#### Directions
1. Print the part of the book review that begins at the words "The three main" and stops after the words "and Washington, D.C.".
2. According to the book review, with what event does the novel's account of the Henry family begin?
3. Finish out the next part of the book review, starting after its last sentence.

(Beginning of Exercise text)

I've nothing much to say about this beyond the fact that I thought it was superb.
Edit: Okay Charles, you win; I really should have said more about this, given how much I enjoyed it And not to mention how much time I spent in its company - make no mistake, this was a beast of a novel. Pair it up with it predecessor, The Winds of War, and you're looking at a paperback total number of pages a gnat's ball-hair shy of 2,500.
So, then, what to say about it? Well, it covers the fortunes of the Henry family from the Japanese attack on Pearl Harbor to their (the Japanese, not the Henry family) subsequent surrender following the dropping of the nuclear bombs on Hiroshima and Nagasaki in August, 1945.
The three main plot strands are as follows:
i) Pug Henry's naval career, both in command of a warship and, later, in a more logistical role (I will say no more for fear of spoilers). This strand cuts, mainly, between the Pacific theatre of operations and Washington, D.C.
ii) Byron Henry's career as a submariner and parallel efforts to extricate his wife and son from increasingly dire circumstances as they attempt to escape from Nazi-occupied Europe.
iii) Natalie Henry (neé Jastrow) and her uncle, Aaron Jastrow, as they are sucked ever deeper into the centre of the howlingly terrible maelstrom that is the Final Solution.
The historical accuracy in this book, as in its predecessor, is very impressive. As is the deftness with which shifting points of view present the state of the war from both German and Russian standpoints. These are handled deftly, if not with the lightest possible of touches, and overall the impression it left on my historical sensibilities was most favourable.

(End of Exercise text)
(Beginning of Information provided)

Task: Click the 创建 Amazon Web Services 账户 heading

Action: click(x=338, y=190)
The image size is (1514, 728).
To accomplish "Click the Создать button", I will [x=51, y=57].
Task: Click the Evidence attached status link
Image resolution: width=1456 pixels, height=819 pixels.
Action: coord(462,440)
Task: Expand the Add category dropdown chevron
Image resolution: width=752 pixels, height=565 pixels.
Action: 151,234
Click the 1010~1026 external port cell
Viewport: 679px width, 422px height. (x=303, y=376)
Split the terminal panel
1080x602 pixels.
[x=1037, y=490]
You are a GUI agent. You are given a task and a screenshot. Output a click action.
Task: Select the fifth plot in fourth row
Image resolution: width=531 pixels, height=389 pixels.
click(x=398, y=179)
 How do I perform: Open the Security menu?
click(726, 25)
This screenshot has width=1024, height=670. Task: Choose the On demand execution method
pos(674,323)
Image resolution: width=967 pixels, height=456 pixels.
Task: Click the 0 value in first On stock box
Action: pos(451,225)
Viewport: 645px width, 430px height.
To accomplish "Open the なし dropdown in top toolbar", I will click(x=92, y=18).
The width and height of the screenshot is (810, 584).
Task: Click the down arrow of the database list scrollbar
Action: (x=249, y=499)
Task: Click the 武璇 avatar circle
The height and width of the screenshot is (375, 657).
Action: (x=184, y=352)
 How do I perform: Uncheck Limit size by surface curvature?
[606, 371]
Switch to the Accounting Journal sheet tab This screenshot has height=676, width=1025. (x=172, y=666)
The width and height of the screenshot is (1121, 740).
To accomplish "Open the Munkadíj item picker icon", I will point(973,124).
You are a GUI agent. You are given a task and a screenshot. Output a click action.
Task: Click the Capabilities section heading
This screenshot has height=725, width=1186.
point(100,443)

(End of Information provided)

#### Exercise results
1.
The three main plot strands are as follows:
i) Pug Henry's naval career, both in command of a warship and, later, in a more logistical role (I will say no more for fear of spoilers). This strand cuts, mainly, between the Pacific theatre of operations and Washington, D.C.

2. The Japanese attack on Pearl Harbor.

3.
What really raised this above the commonplace for me, however, was the willingness on the part of the author to complete the ultimate slide into horror by ending the story of Aaron Jastrow in the gas chamber at Auschwitz. There were many pointers along the way that both he and Natalie (and Louis, her and Byron's son) would all survive until the end of the war but this proved, in the end, wishful thinking. And the book was all the better (and more real) for it.
Having read more Holocaust literature (at a guess, 90% of which was in the form of non-fiction) than is probably entirely healthy or sensible, this still hit me very hard indeed. That this character, this all too human "me", could end in such a way. It's the closest I've come (in terms of emotional impact), at least in all of fiction (and most of non-fiction, if I'm honest), to 'Shoah' by Claude Lanzmann (please take the time to google this, if you're not familiar with it).
Okay, now, I think that's really all I have to say on it.